想问就直接问，无非就是 sm2 的安全性和 ca 是否可靠这俩问题，有什么不敢问的呢？

银行登录控件不就是用的 sm2 加密的吗，国内国企加密需求一般都是用这个

@wangyu17455 帖子描述里头有问，是谁在维护应用需要内置的证书，以及变更的信息如何获取。这个我还没有找到相关的信息，没有所谓的权威机构维护这个信息吗？或者说只有各个公司在自己维护自己的？

@cslive 这个情况是了解的，不过我觉得不用它的用户还是占多数吧，银行的安全控件也需要用户手动安装。只不过安装了控件，就会在系统开启 sm2 加密吗？

- [catbro666.github.io]( https://catbro666.github.io/)
- [一篇文章搞懂密码学基础及 SSL/TLS 协议]( https://catbro666.github.io/posts/e92ef4b4/index.html)
- [SSL 及 GMVPN 握手协议详解]( https://catbro666.github.io/posts/59c71edb/)
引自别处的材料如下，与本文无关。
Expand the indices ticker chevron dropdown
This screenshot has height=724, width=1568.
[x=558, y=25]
- [Jupiterliu.github.io]( https://github.com/Jupiterliu/Jupiterliu.github.io/)
- [国密算法 /协议 /工控]( https://github.com/Jupiterliu/Jupiterliu.github.io/blob/5aff3927cc3cf5919b9a66be51b0a1cdf4a935b7/2021/04/28/%E5%9B%BD%E5%AF%86%E7%AE%97%E6%B3%95-%E5%8D%8F%E8%AE%AE-%E5%B7%A5%E6%8E%A7/index.html)
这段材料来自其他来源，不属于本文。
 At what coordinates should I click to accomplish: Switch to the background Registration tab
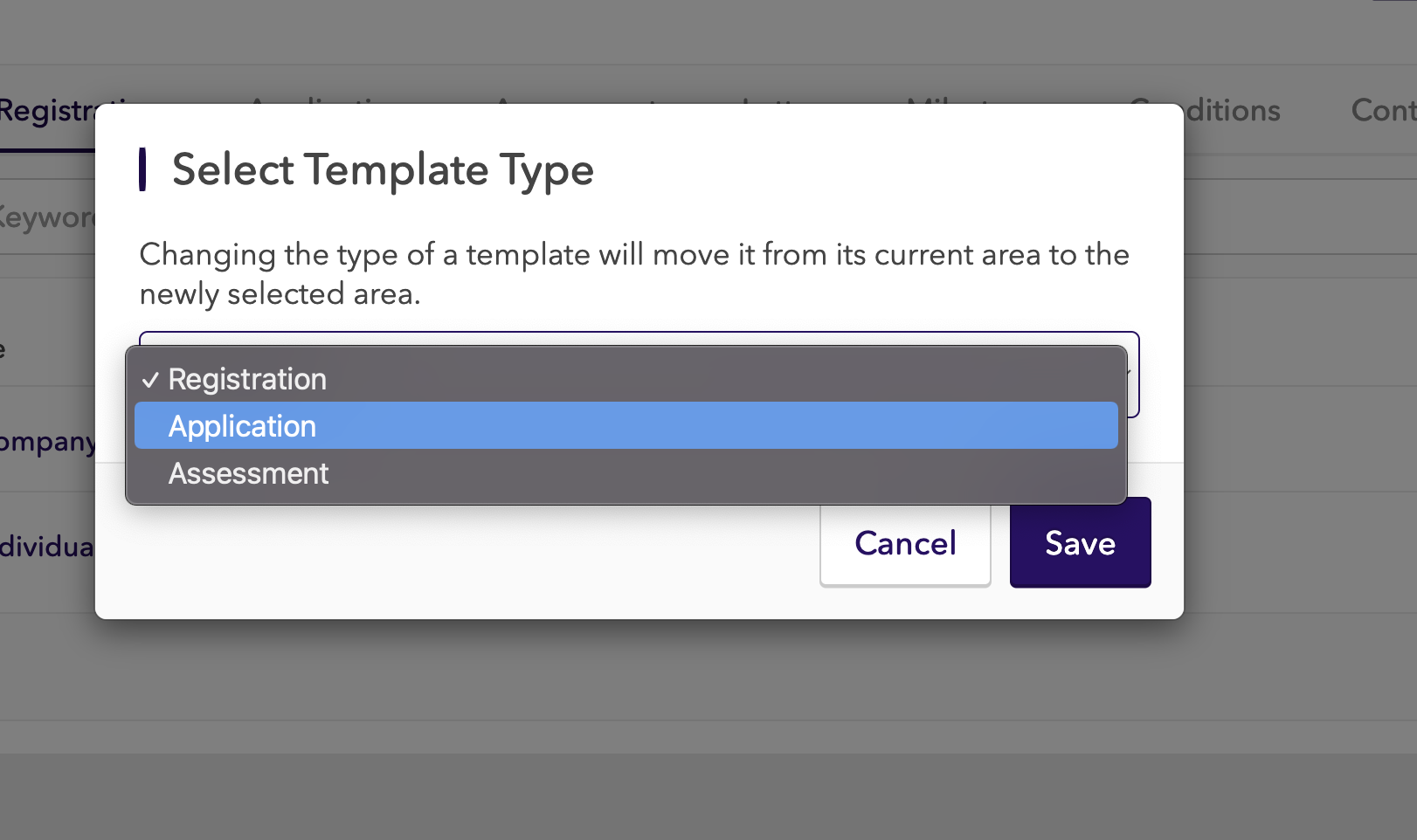pyautogui.click(x=45, y=112)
- [SOFAStack]( https://www.sofastack.tech)
- [RFC8998+BabaSSL---让国密驶向更远的星辰大海]( https://www.sofastack.tech/blog/rfc8998-babassllet-guomi-sail-to-a-farther-starry-sea/)
- [Tengine + BabaSSL ，让国密更易用]( https://www.sofastack.tech/tengine-babassl-making-state-secrets-easier-to-use/)

360 安全浏览器国密相关开发人员来了。
针对楼主的疑问，回复如下：
1：360 浏览器会针对国密根证书的 CA 机构进行资质审核，类似于 chrome 根证书计划对 globalsign 等 CA 机构的审核。详见： https://caprogram.360.cn/smplan.html
2：根证书目的是建立一个信任锚点，没有信任的根，就无法建立信任链信任网站证书。内置了根证书（或者用户手动导入了根证书，才可以建立信任链，完成对网站证书的校验）。
3：如果网站未部署 sm2 国密证书，则不会使用国密证书对这个网站进行校验，也就是国密根证书对于未部署国密证书的网站无影响。
4：目前，国家几家国密浏览器都会内置国密根证书或者提供导入国密根证书的入口。
5：目前 360 浏览器在自己维护 360 的国密根证书计划，未来，在上级主管部门的允许下，可能会出现联席组织负责对国密根证书的审核。
6：安装了安全控件并不会导致浏览器开启国密功能。安全控件的加密由安全控件实现，浏览器中国密根证书用于浏览器与国密网关 /服务器间建立国密协议通信过程中，客户端（浏览器）对服务端身份的验证。